Problem description:
Repeat verbatim the lines of the listing below, from the line containing "Task: Click the direction" through the line containing "click(x=290, y=171)", including both of those lines.

----- Provided data

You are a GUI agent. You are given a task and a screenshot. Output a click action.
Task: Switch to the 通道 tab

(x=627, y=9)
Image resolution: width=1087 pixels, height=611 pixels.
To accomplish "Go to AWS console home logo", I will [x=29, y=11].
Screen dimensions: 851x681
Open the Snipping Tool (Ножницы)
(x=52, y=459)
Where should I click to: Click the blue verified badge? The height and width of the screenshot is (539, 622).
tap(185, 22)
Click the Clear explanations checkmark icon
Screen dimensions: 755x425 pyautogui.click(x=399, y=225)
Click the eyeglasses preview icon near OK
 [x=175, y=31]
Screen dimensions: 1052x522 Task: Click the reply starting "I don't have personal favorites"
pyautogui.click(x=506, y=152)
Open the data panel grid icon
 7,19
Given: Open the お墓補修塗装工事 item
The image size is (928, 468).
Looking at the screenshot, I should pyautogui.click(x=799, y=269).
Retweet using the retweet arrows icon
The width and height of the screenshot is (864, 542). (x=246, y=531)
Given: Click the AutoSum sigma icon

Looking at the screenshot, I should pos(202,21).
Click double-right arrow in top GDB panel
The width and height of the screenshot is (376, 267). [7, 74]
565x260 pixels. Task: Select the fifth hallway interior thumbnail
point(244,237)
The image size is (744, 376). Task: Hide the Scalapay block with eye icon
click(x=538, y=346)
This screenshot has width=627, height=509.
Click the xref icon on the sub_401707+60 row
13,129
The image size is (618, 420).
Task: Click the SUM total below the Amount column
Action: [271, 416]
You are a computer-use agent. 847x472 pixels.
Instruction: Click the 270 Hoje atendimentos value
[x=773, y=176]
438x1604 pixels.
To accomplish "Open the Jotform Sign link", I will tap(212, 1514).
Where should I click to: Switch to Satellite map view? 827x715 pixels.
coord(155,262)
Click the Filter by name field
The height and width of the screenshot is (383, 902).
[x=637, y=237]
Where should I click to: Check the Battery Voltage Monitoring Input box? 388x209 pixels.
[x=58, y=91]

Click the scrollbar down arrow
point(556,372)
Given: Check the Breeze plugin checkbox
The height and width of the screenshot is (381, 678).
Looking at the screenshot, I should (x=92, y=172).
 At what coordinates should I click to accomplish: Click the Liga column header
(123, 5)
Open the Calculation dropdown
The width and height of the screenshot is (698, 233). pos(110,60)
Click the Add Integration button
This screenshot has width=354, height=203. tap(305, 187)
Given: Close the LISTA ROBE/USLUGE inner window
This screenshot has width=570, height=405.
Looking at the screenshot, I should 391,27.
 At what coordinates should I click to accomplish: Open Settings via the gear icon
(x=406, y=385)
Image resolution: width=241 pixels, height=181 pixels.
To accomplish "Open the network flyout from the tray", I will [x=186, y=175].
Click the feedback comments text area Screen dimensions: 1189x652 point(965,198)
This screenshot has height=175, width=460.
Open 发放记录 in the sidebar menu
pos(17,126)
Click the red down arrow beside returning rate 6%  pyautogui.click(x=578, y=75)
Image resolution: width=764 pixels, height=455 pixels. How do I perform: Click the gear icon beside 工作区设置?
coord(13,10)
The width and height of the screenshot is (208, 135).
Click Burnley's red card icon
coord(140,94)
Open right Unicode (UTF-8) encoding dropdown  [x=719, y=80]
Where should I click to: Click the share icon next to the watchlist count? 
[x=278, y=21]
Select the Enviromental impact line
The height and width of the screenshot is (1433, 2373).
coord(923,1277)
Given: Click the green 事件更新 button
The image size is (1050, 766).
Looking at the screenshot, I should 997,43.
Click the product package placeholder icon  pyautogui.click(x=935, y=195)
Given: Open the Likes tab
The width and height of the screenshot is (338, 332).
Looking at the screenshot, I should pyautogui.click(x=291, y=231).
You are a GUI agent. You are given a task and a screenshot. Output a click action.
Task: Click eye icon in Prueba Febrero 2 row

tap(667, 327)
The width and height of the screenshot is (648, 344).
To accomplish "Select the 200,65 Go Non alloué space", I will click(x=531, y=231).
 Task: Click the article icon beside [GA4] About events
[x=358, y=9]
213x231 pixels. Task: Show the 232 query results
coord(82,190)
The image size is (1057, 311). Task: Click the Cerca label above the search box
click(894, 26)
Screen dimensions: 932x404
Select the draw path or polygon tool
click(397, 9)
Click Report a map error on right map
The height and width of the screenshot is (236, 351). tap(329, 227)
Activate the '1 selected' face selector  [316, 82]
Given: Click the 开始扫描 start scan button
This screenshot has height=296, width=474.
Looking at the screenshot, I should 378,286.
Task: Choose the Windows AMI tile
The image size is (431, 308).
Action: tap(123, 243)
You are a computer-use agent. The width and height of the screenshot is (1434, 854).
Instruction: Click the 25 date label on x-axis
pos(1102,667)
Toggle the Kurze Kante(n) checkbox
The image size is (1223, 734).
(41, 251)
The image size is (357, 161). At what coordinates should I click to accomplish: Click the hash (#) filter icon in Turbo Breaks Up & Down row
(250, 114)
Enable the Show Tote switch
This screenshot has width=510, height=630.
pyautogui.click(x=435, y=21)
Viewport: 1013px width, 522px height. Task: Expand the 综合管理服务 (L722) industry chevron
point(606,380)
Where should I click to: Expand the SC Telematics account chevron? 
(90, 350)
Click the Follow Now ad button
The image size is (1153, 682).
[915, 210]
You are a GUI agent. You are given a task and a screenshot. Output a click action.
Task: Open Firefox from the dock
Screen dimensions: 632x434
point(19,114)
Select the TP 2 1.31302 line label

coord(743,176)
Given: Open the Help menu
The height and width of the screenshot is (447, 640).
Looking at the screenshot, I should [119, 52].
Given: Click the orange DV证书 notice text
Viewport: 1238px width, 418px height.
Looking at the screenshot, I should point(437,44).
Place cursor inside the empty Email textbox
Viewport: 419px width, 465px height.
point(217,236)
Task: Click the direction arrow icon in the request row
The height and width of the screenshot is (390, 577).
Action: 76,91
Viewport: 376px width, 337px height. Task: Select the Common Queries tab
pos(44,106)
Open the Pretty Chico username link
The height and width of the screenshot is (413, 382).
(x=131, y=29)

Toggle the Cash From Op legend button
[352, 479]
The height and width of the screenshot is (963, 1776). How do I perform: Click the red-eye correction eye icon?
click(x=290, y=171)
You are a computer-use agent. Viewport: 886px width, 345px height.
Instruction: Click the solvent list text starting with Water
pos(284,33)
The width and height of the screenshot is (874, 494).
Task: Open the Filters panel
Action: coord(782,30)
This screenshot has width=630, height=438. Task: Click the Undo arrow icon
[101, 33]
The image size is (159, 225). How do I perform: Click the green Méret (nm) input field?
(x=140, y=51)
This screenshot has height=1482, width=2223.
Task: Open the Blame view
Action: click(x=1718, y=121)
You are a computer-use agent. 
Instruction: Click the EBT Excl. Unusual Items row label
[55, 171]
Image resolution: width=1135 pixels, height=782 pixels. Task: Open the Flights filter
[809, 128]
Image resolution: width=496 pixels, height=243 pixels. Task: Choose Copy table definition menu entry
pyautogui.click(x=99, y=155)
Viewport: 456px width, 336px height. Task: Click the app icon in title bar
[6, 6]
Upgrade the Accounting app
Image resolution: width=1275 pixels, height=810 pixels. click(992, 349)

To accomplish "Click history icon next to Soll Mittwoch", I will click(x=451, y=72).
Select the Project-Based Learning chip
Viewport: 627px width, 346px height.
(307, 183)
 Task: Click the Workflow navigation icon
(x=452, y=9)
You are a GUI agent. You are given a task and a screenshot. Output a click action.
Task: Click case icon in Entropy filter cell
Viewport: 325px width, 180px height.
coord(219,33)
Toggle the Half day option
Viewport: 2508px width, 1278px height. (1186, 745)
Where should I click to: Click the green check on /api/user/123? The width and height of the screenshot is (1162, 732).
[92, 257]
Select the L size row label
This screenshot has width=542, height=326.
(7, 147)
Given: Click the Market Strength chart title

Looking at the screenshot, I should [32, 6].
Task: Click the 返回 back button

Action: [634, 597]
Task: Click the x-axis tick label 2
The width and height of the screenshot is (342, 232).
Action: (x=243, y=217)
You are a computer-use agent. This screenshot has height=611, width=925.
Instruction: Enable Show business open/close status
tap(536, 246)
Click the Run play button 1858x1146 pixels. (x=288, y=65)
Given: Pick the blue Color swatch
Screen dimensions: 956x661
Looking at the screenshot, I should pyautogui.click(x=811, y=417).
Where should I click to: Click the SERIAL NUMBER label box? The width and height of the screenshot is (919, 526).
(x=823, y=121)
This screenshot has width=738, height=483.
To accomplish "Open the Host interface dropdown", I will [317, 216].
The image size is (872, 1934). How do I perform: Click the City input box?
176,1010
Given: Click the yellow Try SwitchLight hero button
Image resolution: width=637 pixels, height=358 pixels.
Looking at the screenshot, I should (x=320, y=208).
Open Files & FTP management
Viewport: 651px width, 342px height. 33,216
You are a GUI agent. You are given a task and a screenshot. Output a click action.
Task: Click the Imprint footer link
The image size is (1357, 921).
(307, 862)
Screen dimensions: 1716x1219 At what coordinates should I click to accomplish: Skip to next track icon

----------

Task solution:
Task: Click the direction arrow icon in the request row
The height and width of the screenshot is (390, 577).
Action: 76,91
Viewport: 376px width, 337px height. Task: Select the Common Queries tab
pos(44,106)
Open the Pretty Chico username link
The height and width of the screenshot is (413, 382).
(x=131, y=29)

Toggle the Cash From Op legend button
[352, 479]
The height and width of the screenshot is (963, 1776). How do I perform: Click the red-eye correction eye icon?
click(x=290, y=171)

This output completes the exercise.